5) On many synthesizers, the
portamento is disabled and doesn't function while the synthesizer is under
external CV/gate control. This has always been the case with many
synthesizers, even though glide is generally thought to be an oscillator
function, not a keyboard function. The portamento circuit is
placed between the local keyboard voltage and the CV/gate input jacks,
so when the jacks are used, the keyboard voltage is cut off and so
is the portamento circuit. The portamento circuit needs to be rewired
to function correctly. On most analog synthesizers of this type,
the original circuit may be isolated and inserted where it belongs,
between the CV/gate input jacks and the VCOs. Not for neophytes,
this is an advanced modification for real synthesizer technicians only.
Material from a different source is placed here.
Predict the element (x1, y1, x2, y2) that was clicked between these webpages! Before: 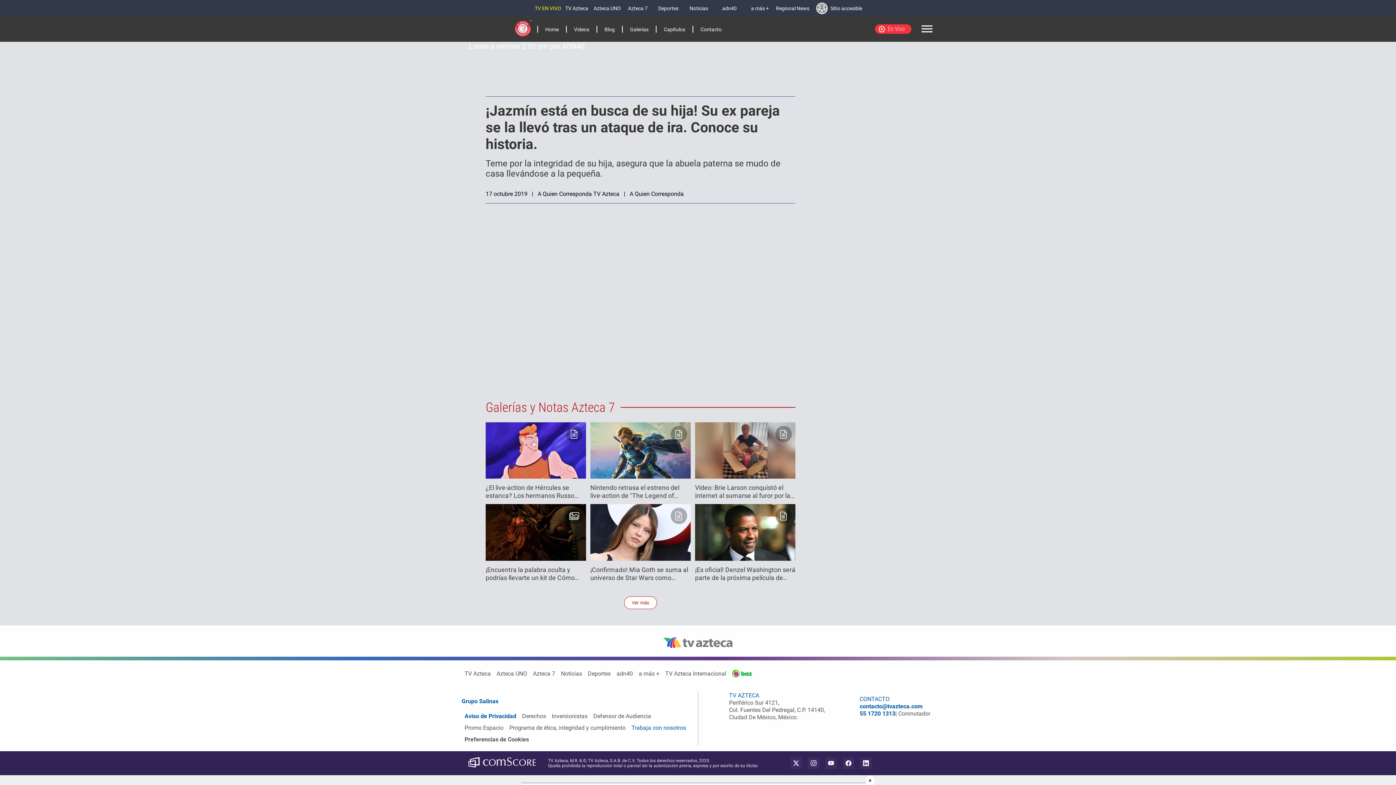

The MIDIJACK II is exactly the same as using external CV/gate control,
so if the synthesizer has no glide while under CV/gate control, it
won't with the MIDIJACK, either. The modification suggested
here is not only a good solution for use with MIDI, it is a good
and meaningful improvement to the instrument overall. Generating
glide is so trivial that it may be slightly simpler to build a new exponential
glide circuit. This can be done quite simply by taking an audio-taper
potentiometer of at least 500K or 1 meg Ohms wired as a straight variable
resistor (so the resistance goes up when turned clockwise) and connecting
one end of it to the MIDIJACK #4 white wire (MIDIJACK CV output) and the
other end to a 10 uF (or greater) capacitor which has the negative end
to ground. The junction of the cap and pot should be connected to
an op amp configured as a buffer-follower. This buffered output goes
to the VCOs. This puts a lag generator between the MIDIJACK and the
VCOs, and you need to find a place to mount the new knob you have
created. If the op amp used is of the standard older variety like
the ones used in the synthesizers themselves, the negative power
pin should be connected to the negative supply in the synthesizer and not
the ground. If this is not done, the op amp will be unable
to reach ground, causing a tuning problem that will be accentuated
when the synthesizer is playing notes that are near 0 volts. A cross
between these two methods that would preserve the original look of the
instrument would be to use the original glide pot on the panel, rewired
to the new glide circuit. Before any work is done, check the
synthesizer portamento first. Some synthesizers already have the
glide circuit correctly wired in the post-jack position. If any of
this terminology is not immediately clear to you, you should not
even try this modification!
The MIDIJACK II
Quick Installation Manual must
be read fully and understood completely to qualify for warranty coverage
and technical support. The MIDIJACK is warranted against defects
in parts and manufacture for a period of 90 days from the date of purchase.
Warranty becomes void if in the opinion of Synhouse Multimedia Corporation
the MIDIJACK has been subjected to unauthorized service, modification,
or unintended installation or usage. No liability is assumed by Synhouse
Multimedia Corporation for any loss or damage, direct or indirect,
resulting from the use of or inability to use the MIDIJACK.